* EXERCISE *
Pick out each line in the records below that contains the word "resolution", and copy those lines in full.
============
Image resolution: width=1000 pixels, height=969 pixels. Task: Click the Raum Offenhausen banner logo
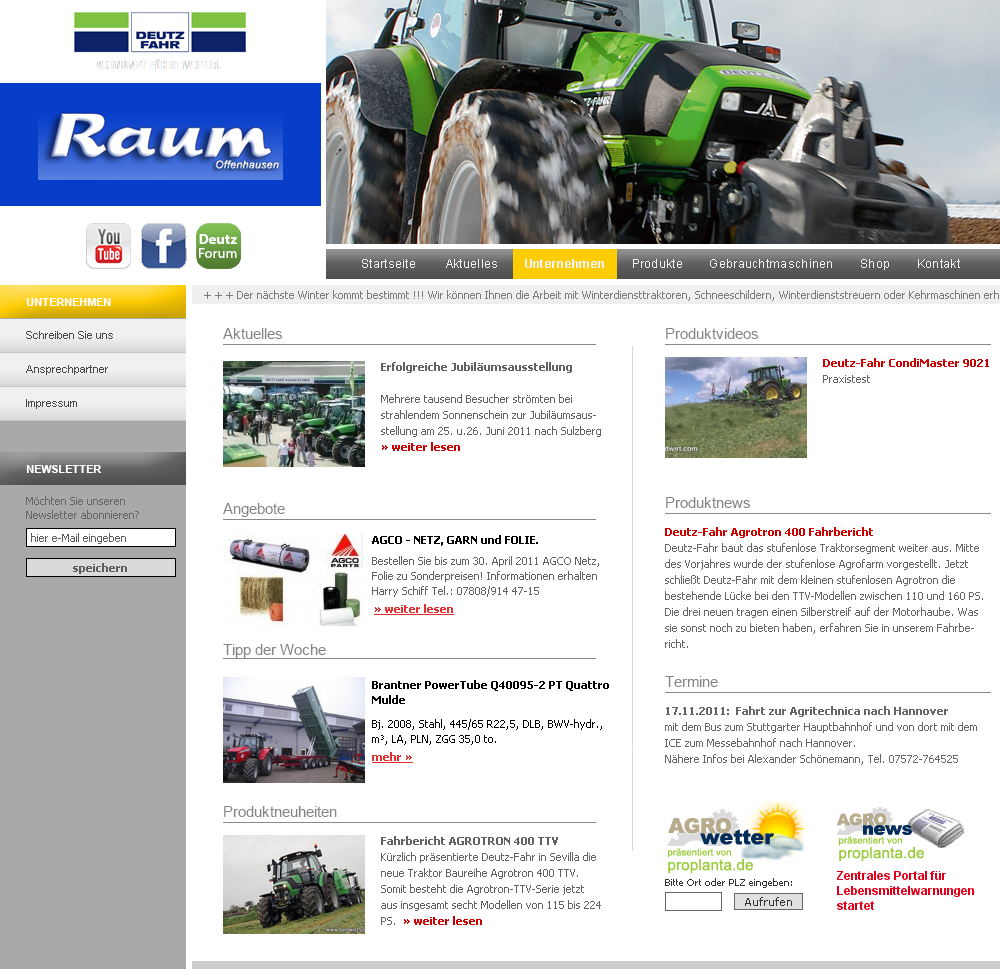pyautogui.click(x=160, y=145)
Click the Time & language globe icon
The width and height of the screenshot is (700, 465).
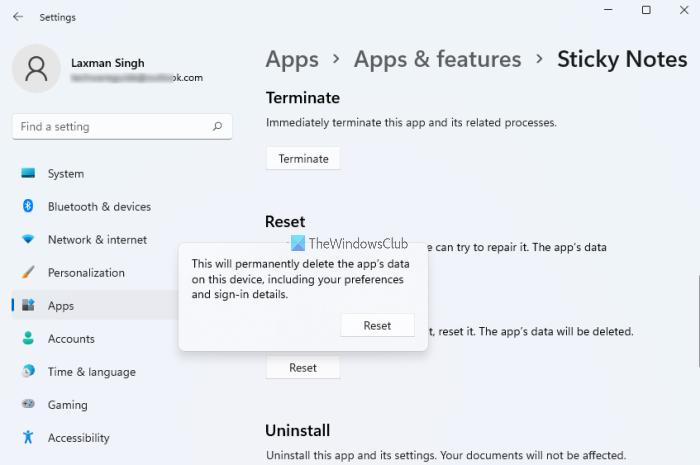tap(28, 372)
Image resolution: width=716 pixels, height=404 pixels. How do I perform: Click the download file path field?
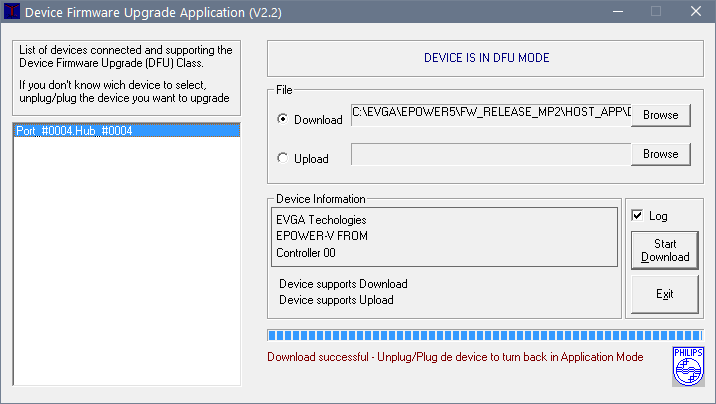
============
* COMPLETE ANSWER *
Image resolution: width=1000 pixels, height=969 pixels. Task: Click the Raum Offenhausen banner logo
Image resolution: width=716 pixels, height=404 pixels. How do I perform: Click the download file path field?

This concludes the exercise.